Provenance_ How a Con Man and a Forger Rewrote the History of Modern Art - Laney Salisbury [100]
The twentieth century witnessed a blossoming of inventive forgery. Han Van Meegeren was a failed artist who decided to prove his worth by painting works in the style of great artists of the past, particularly the seventeenth-century Dutch artist Jan Vermeer. In the late 1930s and the 1940s, he produced some ten paintings that were accepted as genuine Vermeers and “great discoveries.” Van Meegeren earned millions for his forgeries, many of which had religious themes, and fooled the leading experts, museum directors, and collectors of the day. He used badger-hair brushes so that not a single modern bristle would ever be found embedded in the paint of his forgeries. He ground his pigments in oil of lilac and made a unique resin mixture that gave the paint an enamel-like surface, and he baked the canvas in the oven for two hours to harden the paint. Van Meegeren’s most notorious work was Christ at Emmaus, which the Dutch art historian Abraham Bredius acclaimed as Vermeer’s greatest achievement.

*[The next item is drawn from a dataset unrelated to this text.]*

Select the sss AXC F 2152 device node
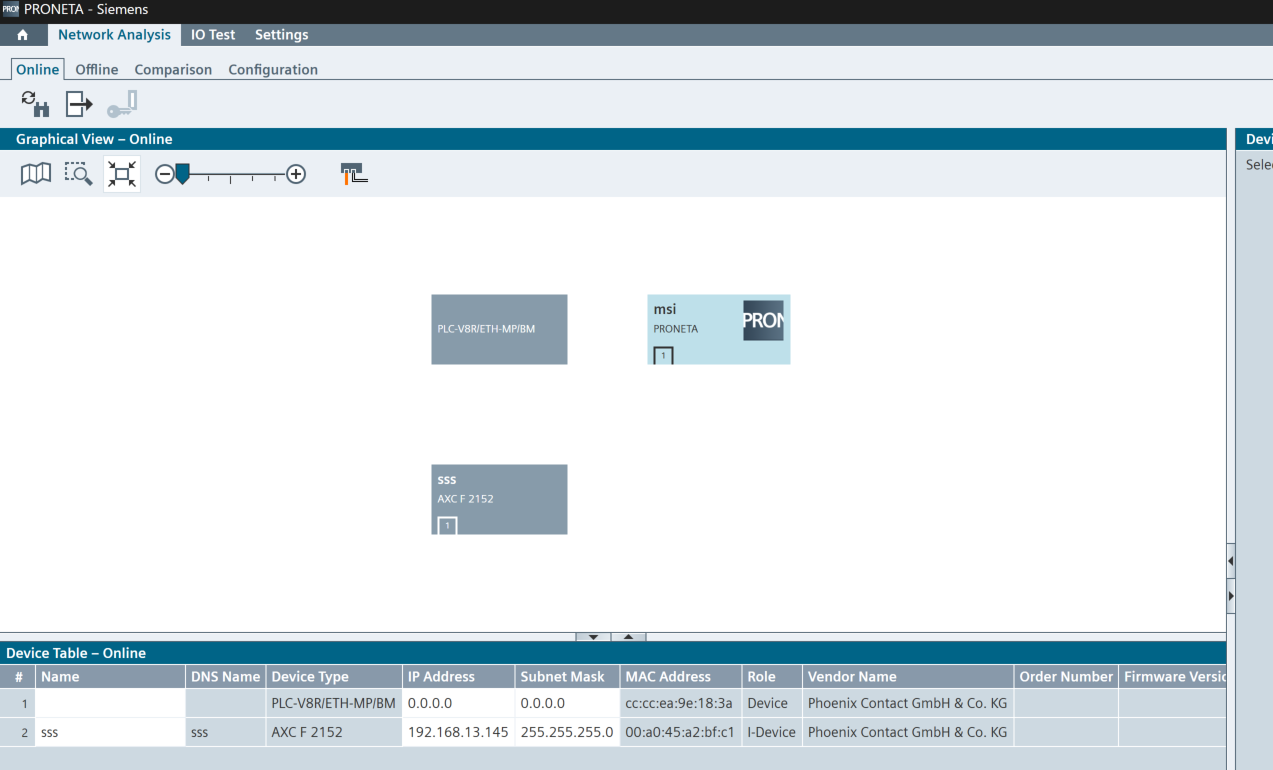Screen dimensions: 1273x770 point(499,498)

“It is a wonderful moment in the life of a lover of art when he finds himself suddenly confronted with a hitherto unknown painting by a great master, untouched, on the original canvas, and without any restoration, just as it left the painter’s studio!” Bredius wrote. “And what a picture! . . . we have here a—I am inclined to say—the masterpiece of Johannes Vermeer of Delft, . . . quite different from all his other paintings and yet every inch a Vermeer.”30
No one can say how long these forgeries would have remained in museums and prominent collections if one of the works hadn’t ended up in the possession of Nazi Luftwaffe commander Hermann Göring. After the war the work was traced back to its dealer, van Meegeren, and he was charged with collaboration for selling a Dutch national treasure to the enemy. He confessed to serial forgery, a much less serious offense, but no one would believe him. To prove it he painted a brand new fake in prison while awaiting trial. After the work was examined by a scientific commission, van Meegeren’s confession was accepted.
“Yesterday, this picture was worth millions of guilders and experts and art lovers would come from all over the world and pay money to see it,” he wrote before serving a one-year sentence. “Today, it is worth nothing, and nobody would cross the street to see it for free. But the picture has not changed. What has?”
It may be said that the art world holds no fury like the expert duped. While it seems clear that van Meegeren’s success owed much to his talent, his brushwork and compositions are now criticized for their coarseness and shapelessness. Philosopher Denis Dutton has noted that a face in one of van Meegeren’s “masterpieces” resembles Greta Garbo’s.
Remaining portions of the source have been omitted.